• **EXERCISE DIRECTIONS**
Collect every line of the listing below that contains the string "right" and copy each one out. Matching is case-sensitive.

• **MATERIAL FOR THIS TASK**
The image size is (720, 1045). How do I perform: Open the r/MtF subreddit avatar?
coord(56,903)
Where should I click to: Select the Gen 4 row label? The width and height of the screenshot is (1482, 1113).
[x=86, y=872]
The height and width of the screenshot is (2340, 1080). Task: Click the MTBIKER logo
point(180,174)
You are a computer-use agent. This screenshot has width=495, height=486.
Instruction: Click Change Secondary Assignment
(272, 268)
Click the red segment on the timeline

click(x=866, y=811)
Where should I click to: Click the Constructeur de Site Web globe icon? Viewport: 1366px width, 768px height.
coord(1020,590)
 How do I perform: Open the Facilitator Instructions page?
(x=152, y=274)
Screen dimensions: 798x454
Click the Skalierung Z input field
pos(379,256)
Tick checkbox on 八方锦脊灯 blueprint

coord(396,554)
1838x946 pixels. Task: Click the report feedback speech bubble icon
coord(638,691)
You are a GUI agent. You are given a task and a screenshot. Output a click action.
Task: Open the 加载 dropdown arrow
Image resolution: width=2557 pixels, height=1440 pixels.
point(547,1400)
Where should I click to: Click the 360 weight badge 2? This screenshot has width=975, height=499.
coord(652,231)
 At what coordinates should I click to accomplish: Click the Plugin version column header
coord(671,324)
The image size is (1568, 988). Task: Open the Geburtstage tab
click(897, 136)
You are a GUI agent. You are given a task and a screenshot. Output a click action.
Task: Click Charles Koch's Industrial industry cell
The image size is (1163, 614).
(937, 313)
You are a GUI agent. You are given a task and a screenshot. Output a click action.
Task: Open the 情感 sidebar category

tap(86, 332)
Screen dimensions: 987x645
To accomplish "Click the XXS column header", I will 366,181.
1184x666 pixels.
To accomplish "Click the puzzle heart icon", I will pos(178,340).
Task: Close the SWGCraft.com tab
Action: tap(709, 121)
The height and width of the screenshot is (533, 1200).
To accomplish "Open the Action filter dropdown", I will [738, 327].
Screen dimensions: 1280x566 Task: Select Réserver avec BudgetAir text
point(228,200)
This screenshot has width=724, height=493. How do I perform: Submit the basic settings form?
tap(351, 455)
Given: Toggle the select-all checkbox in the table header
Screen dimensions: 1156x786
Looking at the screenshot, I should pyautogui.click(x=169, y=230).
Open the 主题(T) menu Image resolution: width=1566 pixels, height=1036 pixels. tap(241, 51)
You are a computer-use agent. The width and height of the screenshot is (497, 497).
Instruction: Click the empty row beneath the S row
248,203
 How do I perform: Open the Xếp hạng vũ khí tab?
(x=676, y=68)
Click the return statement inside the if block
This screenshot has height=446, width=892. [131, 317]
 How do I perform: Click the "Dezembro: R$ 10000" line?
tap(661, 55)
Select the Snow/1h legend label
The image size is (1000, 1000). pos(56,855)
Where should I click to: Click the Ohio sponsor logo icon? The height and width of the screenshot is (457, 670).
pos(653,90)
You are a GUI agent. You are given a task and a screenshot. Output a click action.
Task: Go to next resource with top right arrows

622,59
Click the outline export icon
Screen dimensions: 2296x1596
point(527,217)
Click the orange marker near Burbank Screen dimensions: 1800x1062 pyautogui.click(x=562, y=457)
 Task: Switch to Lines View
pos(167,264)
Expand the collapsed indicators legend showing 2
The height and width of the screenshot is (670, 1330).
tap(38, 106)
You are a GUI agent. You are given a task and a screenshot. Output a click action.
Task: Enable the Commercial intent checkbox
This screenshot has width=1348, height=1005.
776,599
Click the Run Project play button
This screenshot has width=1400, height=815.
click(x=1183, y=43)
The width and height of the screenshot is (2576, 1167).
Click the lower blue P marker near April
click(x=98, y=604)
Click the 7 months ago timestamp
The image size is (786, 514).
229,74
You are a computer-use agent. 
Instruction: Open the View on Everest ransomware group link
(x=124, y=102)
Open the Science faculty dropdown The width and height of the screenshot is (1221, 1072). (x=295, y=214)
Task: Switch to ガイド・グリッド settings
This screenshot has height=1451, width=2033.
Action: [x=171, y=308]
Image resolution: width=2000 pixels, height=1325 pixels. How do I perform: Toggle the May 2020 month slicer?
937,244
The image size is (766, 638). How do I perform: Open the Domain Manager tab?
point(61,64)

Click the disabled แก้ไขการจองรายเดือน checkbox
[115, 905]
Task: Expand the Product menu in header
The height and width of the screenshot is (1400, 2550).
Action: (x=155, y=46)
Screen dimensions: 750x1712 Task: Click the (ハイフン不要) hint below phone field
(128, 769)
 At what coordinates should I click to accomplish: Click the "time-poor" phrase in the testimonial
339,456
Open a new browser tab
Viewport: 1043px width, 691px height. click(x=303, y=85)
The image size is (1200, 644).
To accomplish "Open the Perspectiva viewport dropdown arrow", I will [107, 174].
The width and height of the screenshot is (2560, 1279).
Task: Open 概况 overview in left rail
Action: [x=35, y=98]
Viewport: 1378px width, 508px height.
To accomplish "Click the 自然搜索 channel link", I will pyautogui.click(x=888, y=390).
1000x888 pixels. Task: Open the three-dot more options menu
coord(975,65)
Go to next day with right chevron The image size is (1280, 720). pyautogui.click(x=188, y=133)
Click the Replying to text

• **RESPONSE**
Task: Go to next resource with top right arrows
Go to next day with right chevron The image size is (1280, 720). pyautogui.click(x=188, y=133)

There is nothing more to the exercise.